[Items from a data source]
******************************

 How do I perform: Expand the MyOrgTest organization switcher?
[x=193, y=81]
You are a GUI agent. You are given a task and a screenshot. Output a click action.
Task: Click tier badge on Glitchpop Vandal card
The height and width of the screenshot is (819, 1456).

******************************

Task to complete: Set down the data once more, word for word.

Expected output:
 How do I perform: Expand the MyOrgTest organization switcher?
[x=193, y=81]
You are a GUI agent. You are given a task and a screenshot. Output a click action.
Task: Click tier badge on Glitchpop Vandal card
The height and width of the screenshot is (819, 1456).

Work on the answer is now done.